Turn the records part that starts with the line containing "The width and" and ends with the line containing "will click(262, 96)." into a Markdown table with a Row column for the row number and a Text column for the line, skipping blank lines.

# Start of Records supplied

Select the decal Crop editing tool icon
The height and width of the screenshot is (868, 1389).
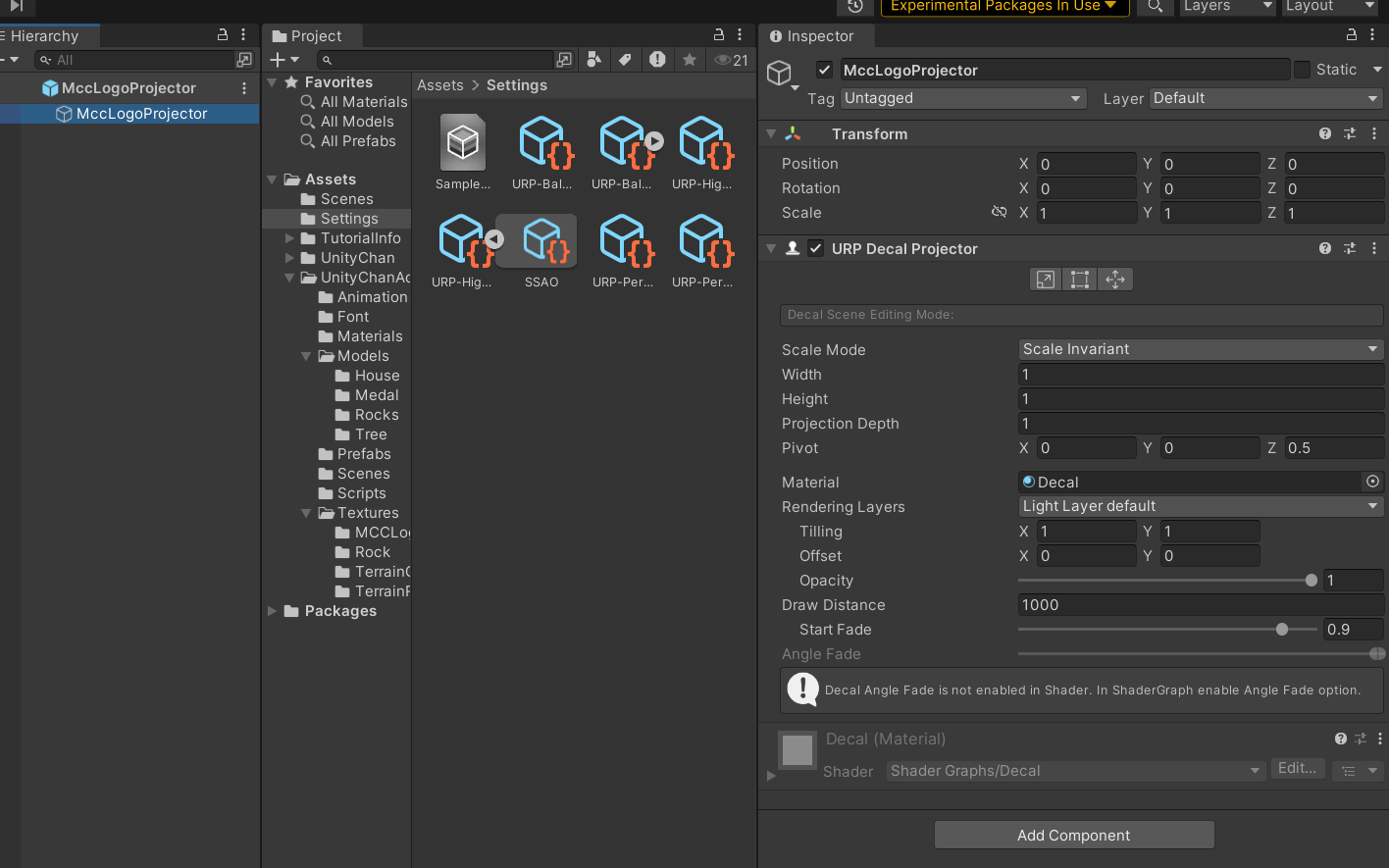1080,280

# End of Records supplied
# Start of Records supplied

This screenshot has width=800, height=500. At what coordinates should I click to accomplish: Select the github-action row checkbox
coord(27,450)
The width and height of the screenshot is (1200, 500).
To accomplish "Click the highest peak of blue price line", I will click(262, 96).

# End of Records supplied

Finished answer>
| Row | Text |
|---|---|
| 1 | The width and height of the screenshot is (1200, 500). |
| 2 | To accomplish "Click the highest peak of blue price line", I will click(262, 96). |